Robot-Assisted Prostate Surgery: About the Procedure
A Less Invasive Alternative to Radical Prostatectomy
Radical prostatectomy, or removal of the prostate gland, traditionally has been performed by making a 6- to 10-inch incision in the lower abdomen to remove the cancerous gland. Using the da Vinci® Si HD Surgical System, however, a robotic laparoscopy enables the removal of the prostate through five small incisions, each five to 12 millimeters in the lower abdomen. This revolutionary technology also provides the surgeon with a magnified "inside the body" view using a 3D video console to display the telescopic image.
The robot-assisted operation results in less blood loss during the procedure, less pain and a shorter recovery time.
How the Surgery Works
- Five small incisions ("keyholes") 5 to 12 mm long are placed into the lower abdomen.
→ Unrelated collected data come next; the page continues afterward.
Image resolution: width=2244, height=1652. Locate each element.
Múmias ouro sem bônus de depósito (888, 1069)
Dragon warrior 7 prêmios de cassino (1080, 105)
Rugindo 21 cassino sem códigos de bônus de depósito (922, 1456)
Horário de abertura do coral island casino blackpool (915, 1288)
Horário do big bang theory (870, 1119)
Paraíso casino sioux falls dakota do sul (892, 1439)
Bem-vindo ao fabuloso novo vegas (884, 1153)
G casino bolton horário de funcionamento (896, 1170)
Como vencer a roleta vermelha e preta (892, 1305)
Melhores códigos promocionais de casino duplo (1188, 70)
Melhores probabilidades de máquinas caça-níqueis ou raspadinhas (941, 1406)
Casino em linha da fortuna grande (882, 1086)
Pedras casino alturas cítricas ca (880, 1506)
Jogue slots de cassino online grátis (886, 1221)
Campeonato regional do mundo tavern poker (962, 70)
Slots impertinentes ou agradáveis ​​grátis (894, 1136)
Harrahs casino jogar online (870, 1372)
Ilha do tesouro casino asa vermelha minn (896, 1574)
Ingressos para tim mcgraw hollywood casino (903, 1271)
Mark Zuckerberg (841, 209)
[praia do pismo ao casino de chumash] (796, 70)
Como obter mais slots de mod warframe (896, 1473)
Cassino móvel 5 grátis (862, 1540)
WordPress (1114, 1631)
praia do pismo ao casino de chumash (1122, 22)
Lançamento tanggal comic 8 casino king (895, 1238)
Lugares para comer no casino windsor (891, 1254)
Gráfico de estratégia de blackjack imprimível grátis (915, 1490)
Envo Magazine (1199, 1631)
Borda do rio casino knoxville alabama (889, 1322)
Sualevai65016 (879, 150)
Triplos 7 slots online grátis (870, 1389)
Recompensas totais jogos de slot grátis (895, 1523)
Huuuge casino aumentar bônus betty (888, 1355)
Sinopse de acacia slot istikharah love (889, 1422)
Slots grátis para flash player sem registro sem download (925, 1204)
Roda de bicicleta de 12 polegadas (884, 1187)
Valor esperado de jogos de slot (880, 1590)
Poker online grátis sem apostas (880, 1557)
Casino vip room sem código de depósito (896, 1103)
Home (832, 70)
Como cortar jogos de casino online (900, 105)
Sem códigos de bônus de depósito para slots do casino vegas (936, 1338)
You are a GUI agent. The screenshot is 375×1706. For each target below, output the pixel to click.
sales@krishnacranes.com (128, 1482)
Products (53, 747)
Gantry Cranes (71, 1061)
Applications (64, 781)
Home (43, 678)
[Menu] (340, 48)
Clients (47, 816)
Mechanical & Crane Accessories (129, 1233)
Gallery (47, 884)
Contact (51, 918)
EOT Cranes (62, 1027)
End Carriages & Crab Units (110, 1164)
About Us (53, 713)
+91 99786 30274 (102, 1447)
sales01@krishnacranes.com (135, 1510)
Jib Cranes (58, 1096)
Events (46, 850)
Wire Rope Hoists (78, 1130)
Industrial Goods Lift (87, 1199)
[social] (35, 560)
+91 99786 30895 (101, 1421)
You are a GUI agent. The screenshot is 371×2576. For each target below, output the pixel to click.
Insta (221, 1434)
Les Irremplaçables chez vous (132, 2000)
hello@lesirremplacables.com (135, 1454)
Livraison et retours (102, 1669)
- The abdominal cavity is filled with several liters of carbon dioxide gas to create a working space to perform the surgery.
- A telescope connected to a camera and several working instruments are passed through the keyholes. This allows the surgeon to have an enlarged view of the inside the body through a video headset on the surgeon console that will guide him through the procedure.
- The prostate and seminal vesicles are freed from surrounding organs (including the bladder, urethra, rectum and neurovascular bundles, when appropriate), removed through a small incision and placed in a sterile retrieval bag for the pathologist to evaluate for an accurate diagnosis.Depending on your PSA, Gleason's sum and clinical stage, pelvic lymph nodes may also be removed to evaluate for spread of cancer (metastasis).
Typically, the length of the operation is two hours and the pathology report is ready in five to seven working days.